As part of the transition to a Medicare prescription drug benefit in 2006,
the Centers for Medicare & Medicaid Services (CMS) is revamping the payment rates for medications currently covered under Part B of the payment schedule. APhA will be providing comments on a proposed pharmacy supplying fee and is seeking pharmacist input on the adequacy of the $10 rate proposed by the federal agency.
In the Medicare Modernization Act that was passed last December, Congress instructed CMS to reduce the reimbursement rate for most Part B drugs.
The new payment rate was to cover only the cost of acquiring the product, not the costs associated with physician administering or pharmacy supplying of the product.
To compensate for the reduction in reimbursement, Congress instructed CMS to pay pharmacies a separate pharmacy supplying fee for some of these drugs—specifically immunosuppressive drugs, oral anticancer agents, and antinausea drugs—to cover their costs for handling and dispensing these products.

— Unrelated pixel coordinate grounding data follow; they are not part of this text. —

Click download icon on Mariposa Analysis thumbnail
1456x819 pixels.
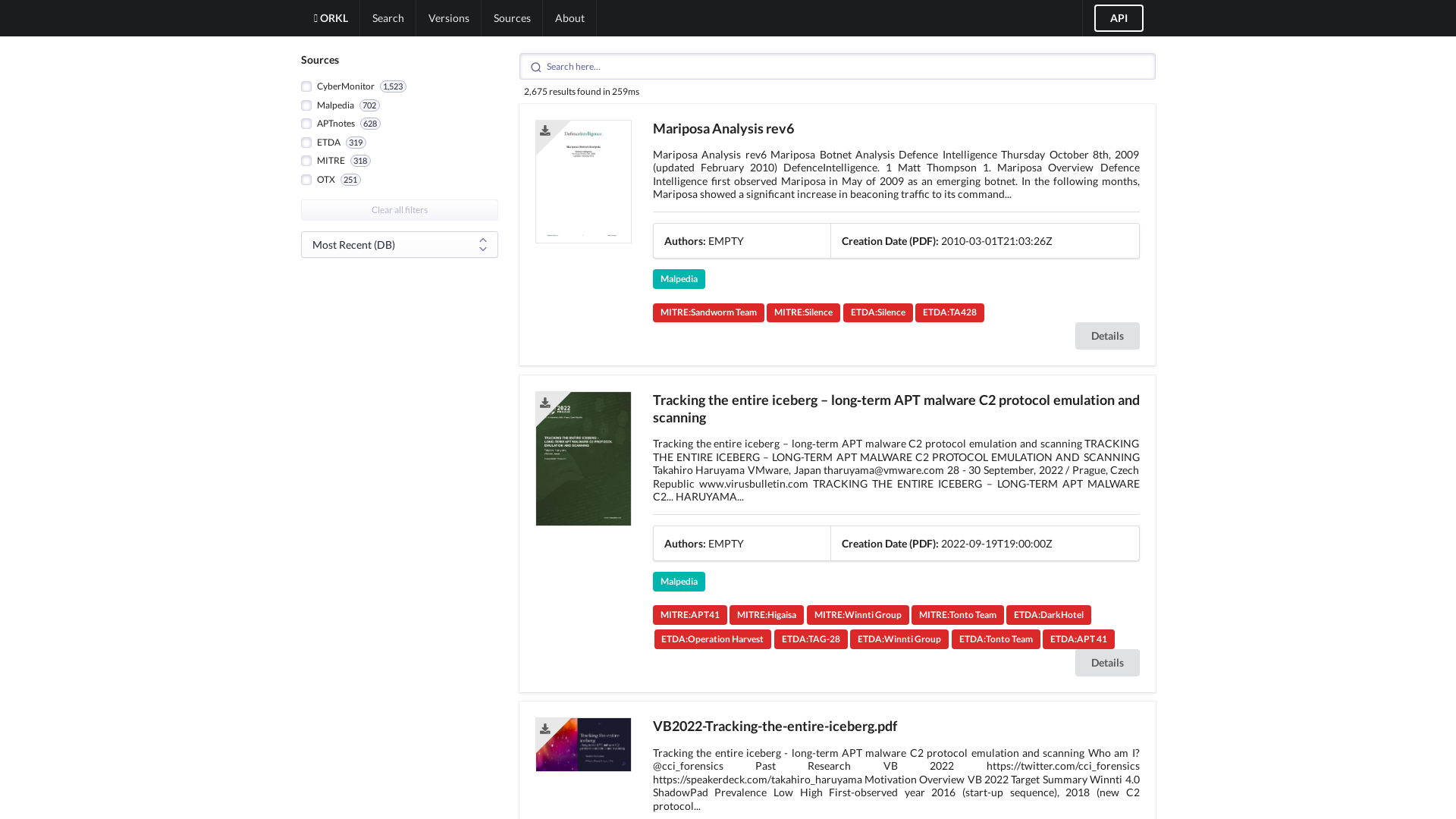point(544,130)
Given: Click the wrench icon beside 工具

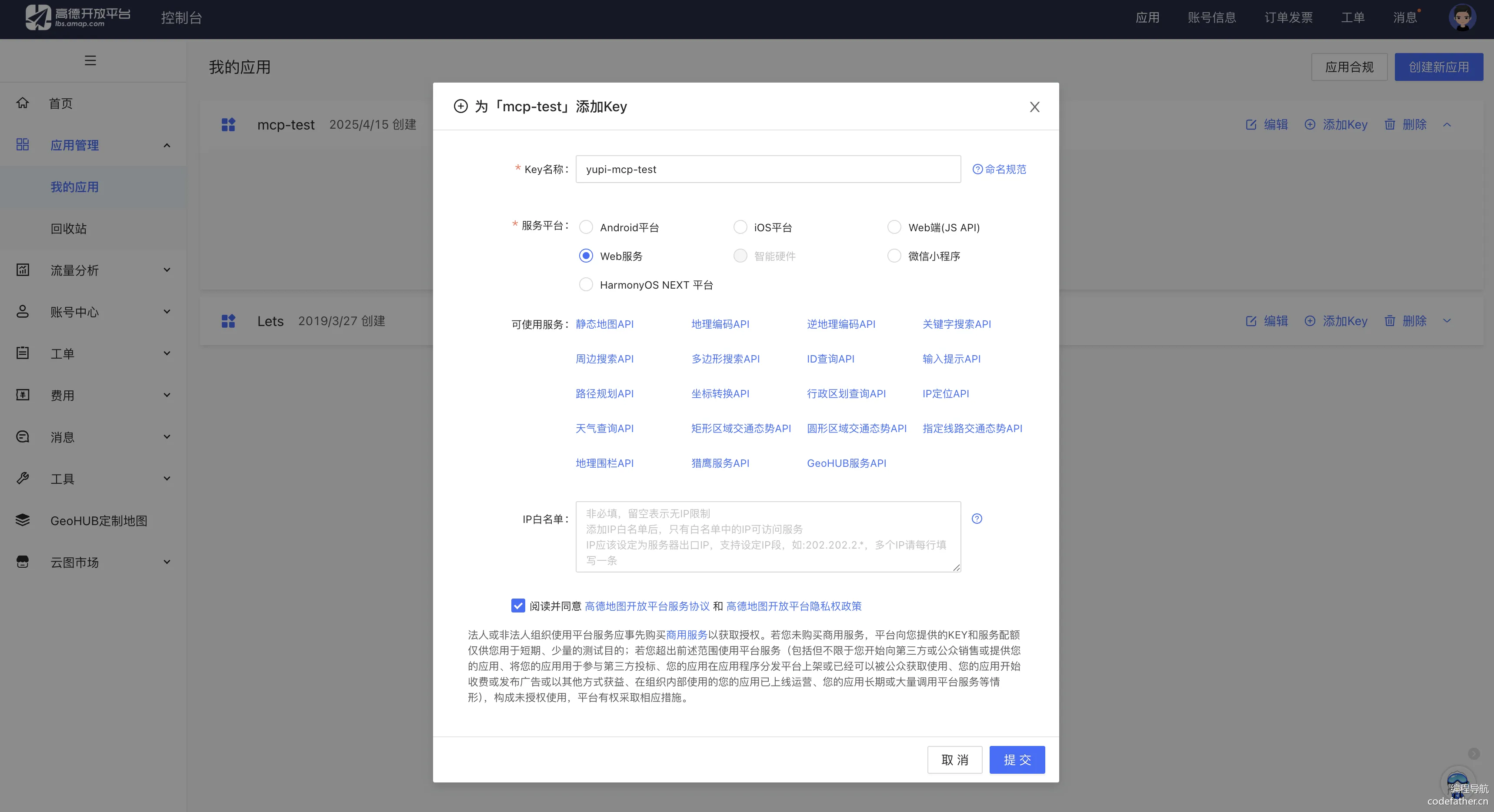Looking at the screenshot, I should pos(23,479).
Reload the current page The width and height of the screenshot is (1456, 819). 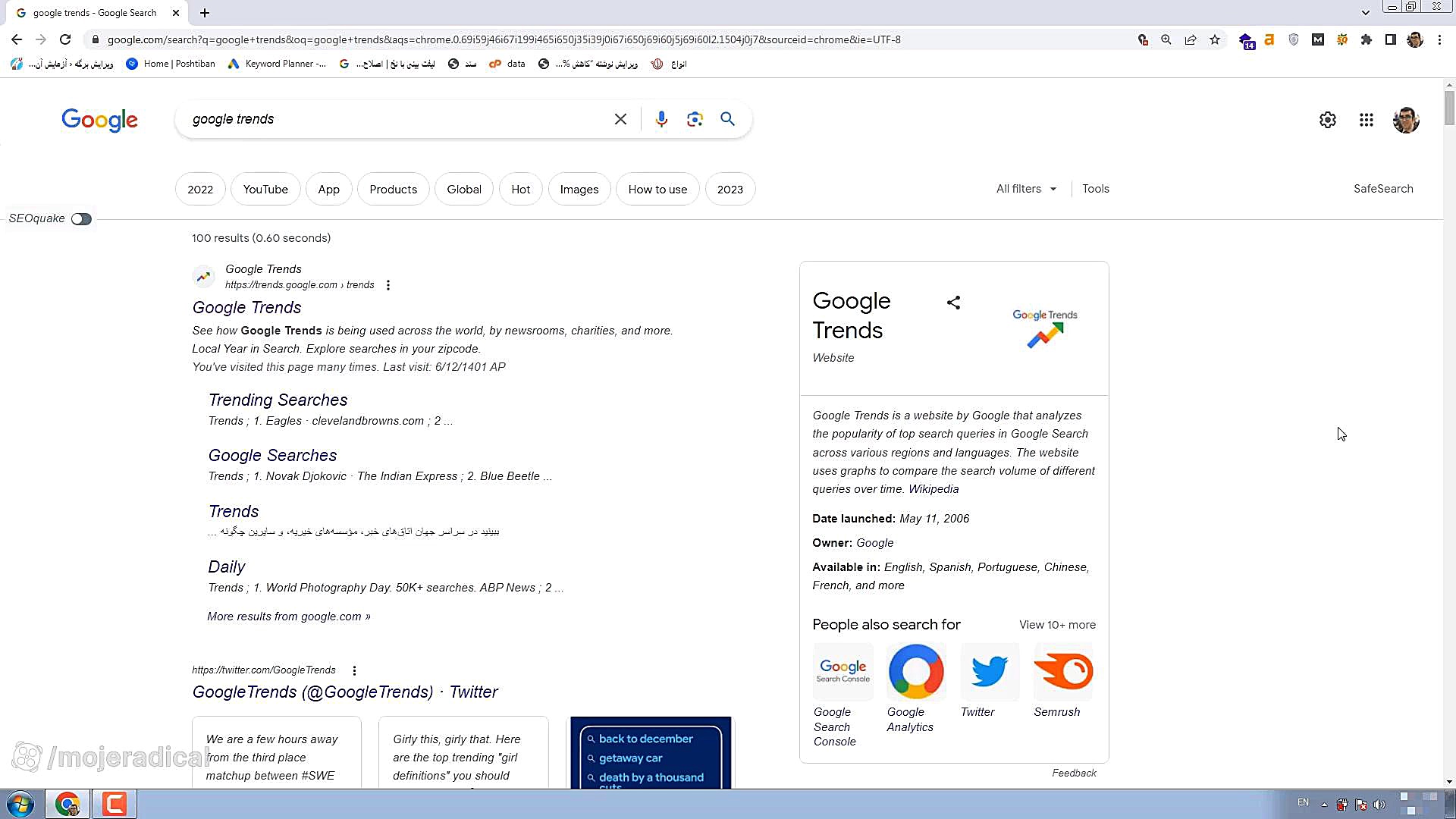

CMS defied Congress when it released an interim final rule earlier this year. In it, CMS decided not to pay pharmacies a separate supplying fee, claiming that no data were available suggesting that the lowered reimbursement rates for these products was too low to cover the cost of supplying these drugs. Instead, CMS stated that it was "bundling" the supplying fee with the reimbursement for the drug product.